Percentage of nontyphoidal Salmonella clinical isolates with antimicrobial resistanceA from outbreaks linked to beef as the single contaminated ingredient or implicated food (n = 25), National Antimicrobial Resistance Monitoring System, (n = 117), United States, 2012–2019. A No isolates showed resistance to azithromycin, ciprofloxacin, or meropenem.
Traceback and recalls.
A traceback investigation was conducted for 10 (37%; seven multistate) of the 27 outbreaks. Among these, a single, common source location was identified for four multistate outbreaks and one single-state outbreak: four slaughter/processing establishments and one retail store. For all four of these multistate outbreaks, the product was recalled, resulting in more than 12 million pounds of ground beef recalled (range: 1050 pounds–12 million pounds per outbreak). In two, the recalled ground beef was packaged as various-sized chubs; one included ground beef sold as patties, loaves, and chubs, and for another, the ground beef was packaged in clear, plastic bags.
Outbreaks linked to multiple foods that included beef.

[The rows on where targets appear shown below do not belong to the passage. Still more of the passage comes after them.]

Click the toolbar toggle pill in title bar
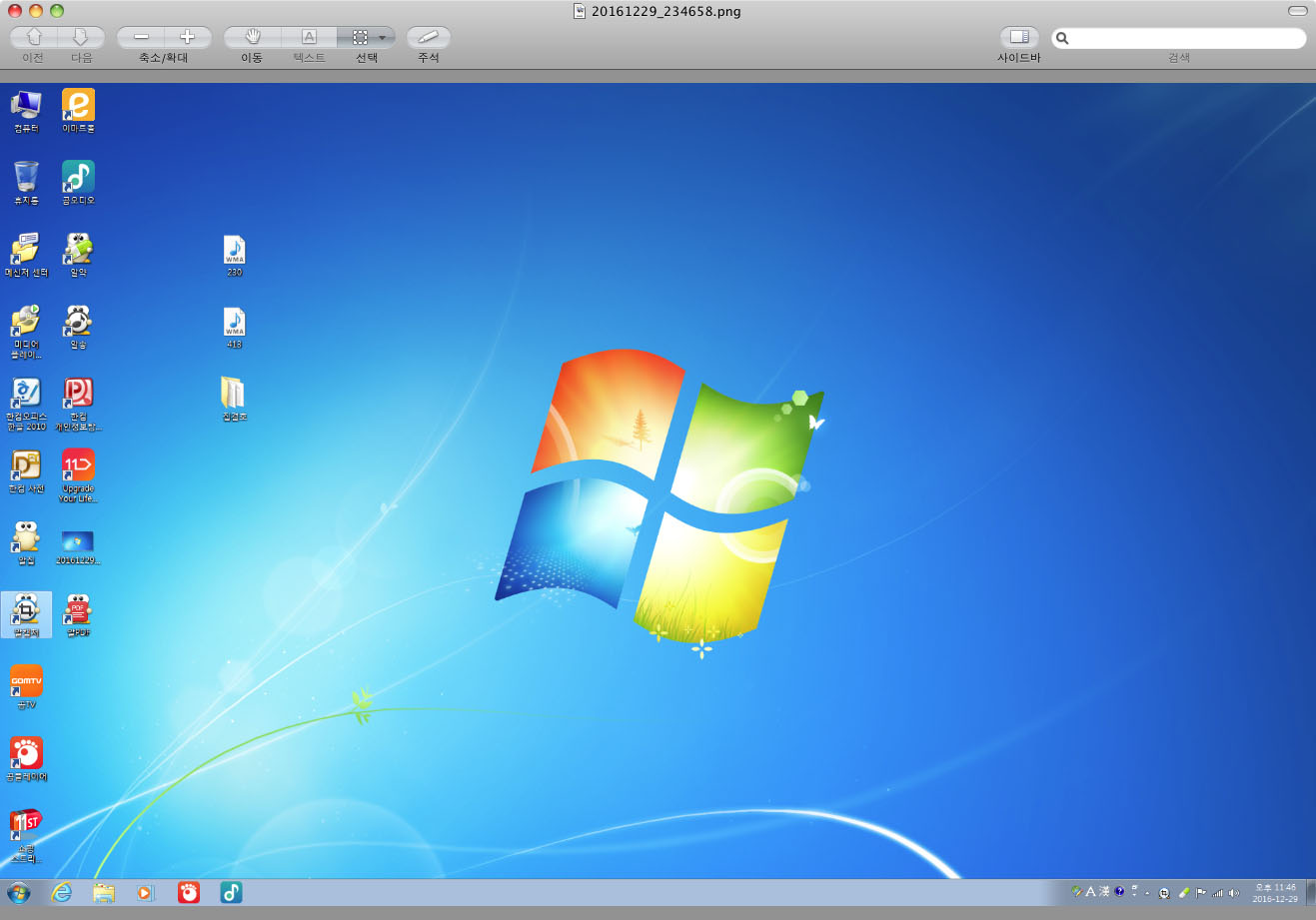Screen dimensions: 1316x920 [x=1297, y=11]
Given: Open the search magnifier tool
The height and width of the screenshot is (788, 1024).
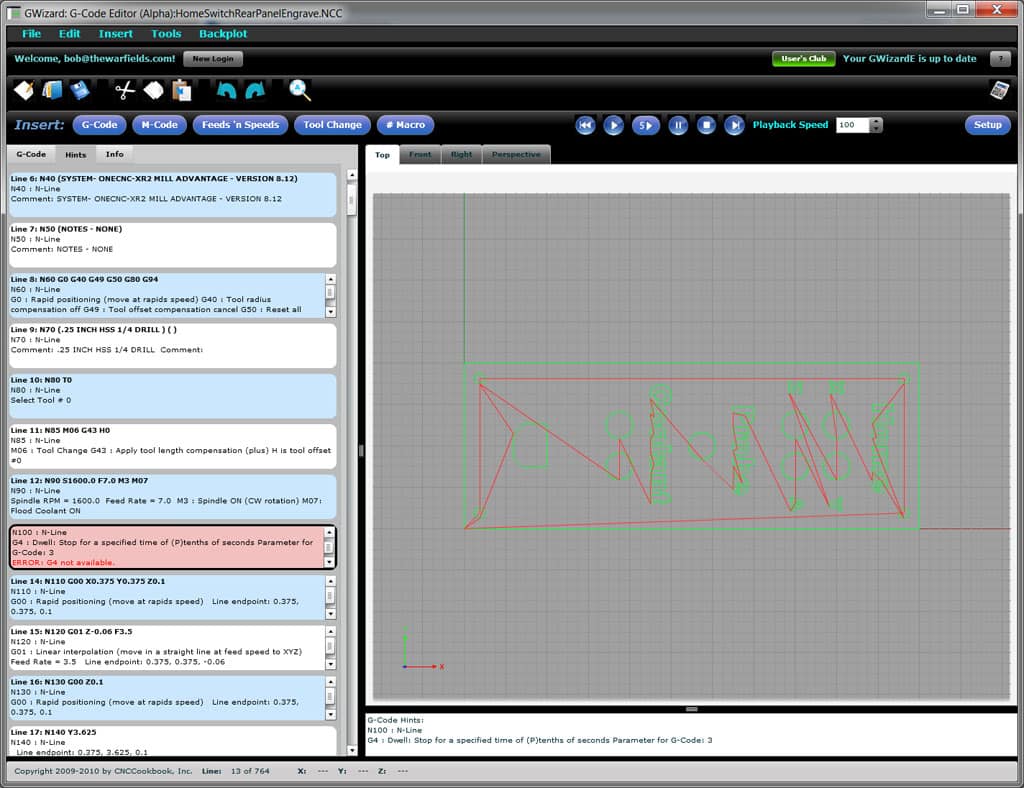Looking at the screenshot, I should (x=296, y=90).
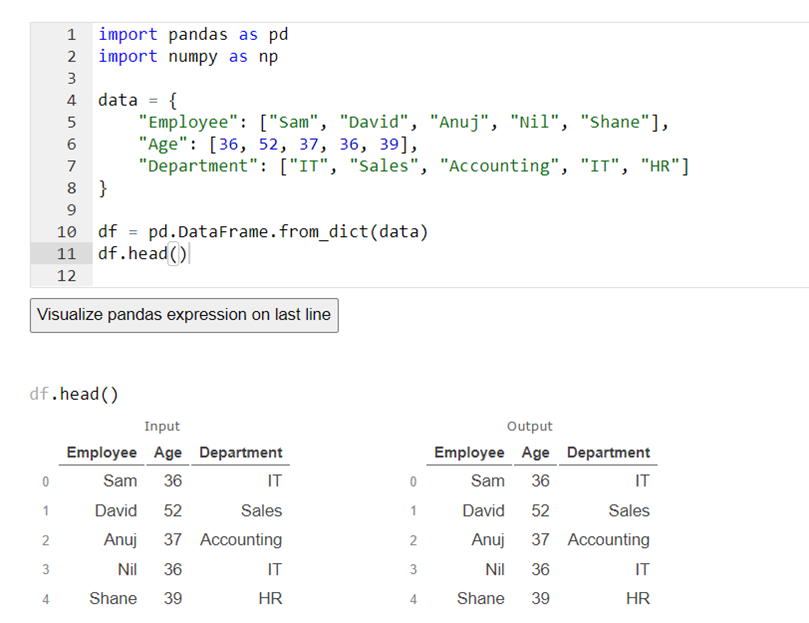This screenshot has height=623, width=809.
Task: Select the Accounting cell in the Output table
Action: [x=608, y=540]
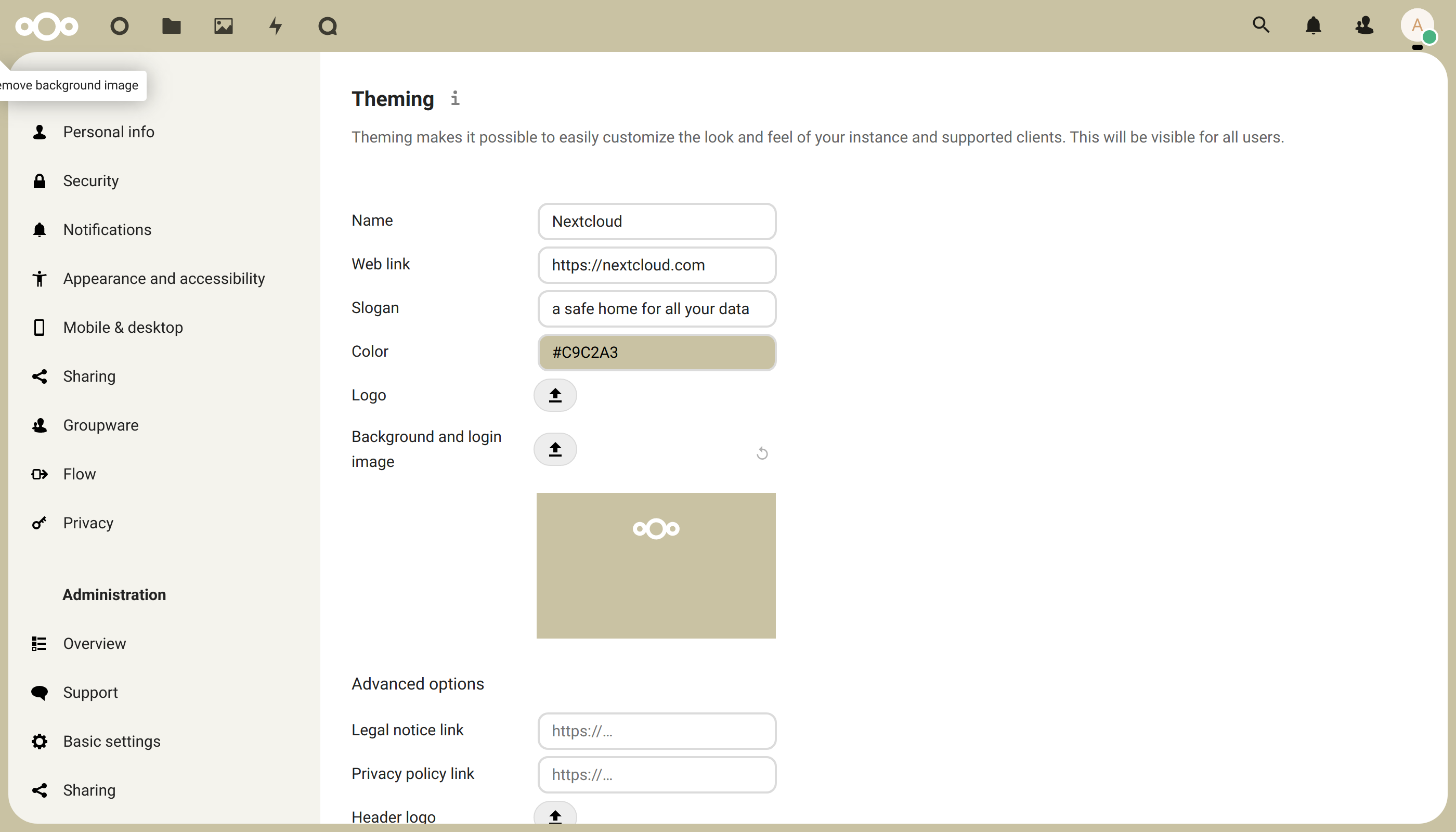Viewport: 1456px width, 832px height.
Task: Open the Photos app icon
Action: [x=224, y=25]
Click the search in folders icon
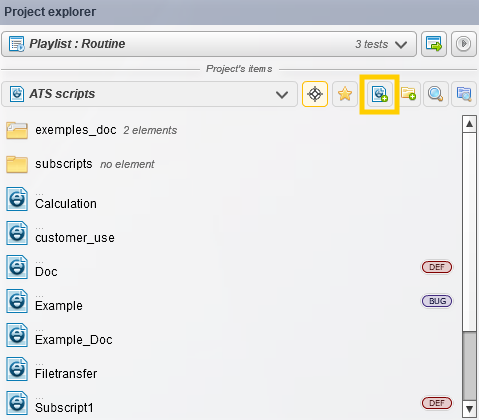Image resolution: width=479 pixels, height=420 pixels. click(464, 94)
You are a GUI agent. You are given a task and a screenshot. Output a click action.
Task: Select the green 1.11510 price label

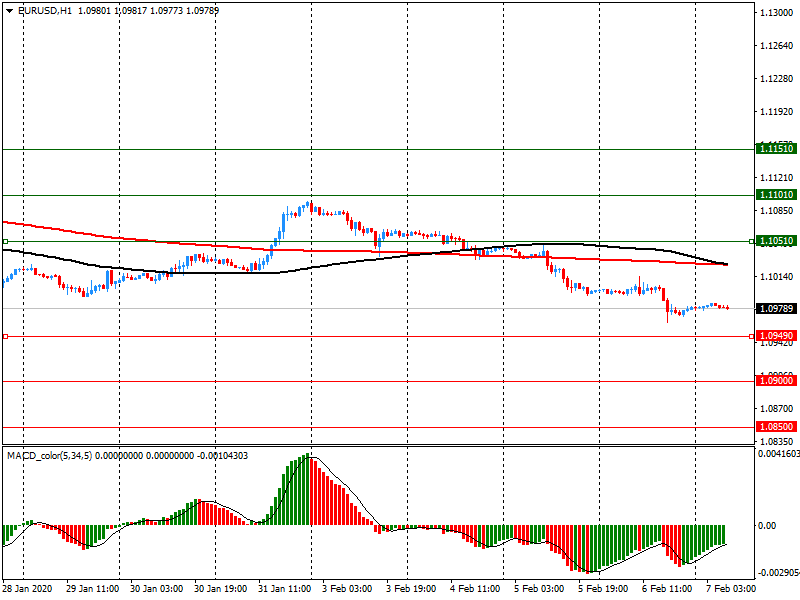[x=776, y=148]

We identified 21 additional Salmonella outbreaks from 2012 to 2019 in which one of the multiple foods or ingredients implicated contained beef (Supplemental Table 1). These 21 outbreaks resulted in 542 illnesses, 97 hospitalizations, and three deaths. The median outbreak size was nine illnesses (range: 2–221). Among the 21 outbreaks, the largest occurred in 2018 (221 illnesses) and was a multistate outbreak of Salmonella Newport linked to U.S. beef and Latin-style soft cheese in Mexico (Plumb et al., 2019). Most infections from this outbreak were resistant to multiple antibiotics recommended for treatment, including ampicillin, azithromycin, ciprofloxacin, and trimethoprim-sulfamethoxazole; this decreased susceptibility to azithromycin had been recently detected for the first time in human isolates by NARMS surveillance in 2016 (Plumb et al., 2019). Outbreaks with vehicles containing multiple ingredients with no confirmed contaminated ingredient were smaller, more often single-state, more often in restaurants, and were shorter in duration than outbreaks linked to beef as the single contaminated ingredient or implicated food.
Discussion
During 2012–2019, Salmonella outbreaks linked to beef occurred regularly and outbreak-associated illnesses were reported in almost all states. We did not observe a statistically significant increase in outbreaks or illnesses within this study period. Ground beef was the source of the most illnesses, hospitalizations, and both deaths. Further, the largest Salmonella outbreak linked to ground beef in the United States ever reported occurred in 2018 and resulted in the largest ground beef recall associated with an outbreak of salmonellosis. Approximately one-third of outbreaks were caused by antimicrobial-resistant strains and all but one of these were MDR. MDR strains can cause more severe outcomes in patients, particularly isolates with resistance to ampicillin, chloramphenicol, streptomycin, sulfamethoxazole/sulfisoxazole, and tetracycline, which was present in more than 50% of our MDR outbreaks (Krueger et al., 2014). We found nearly as many outbreaks in FDOSS in which one of the multiple foods or ingredients implicated was beef, as outbreaks attributed to beef as the single implicated food or contaminated ingredient. This suggests that estimates of outbreaks and illnesses attributed to beef could be underestimated, further emphasizing the need for action.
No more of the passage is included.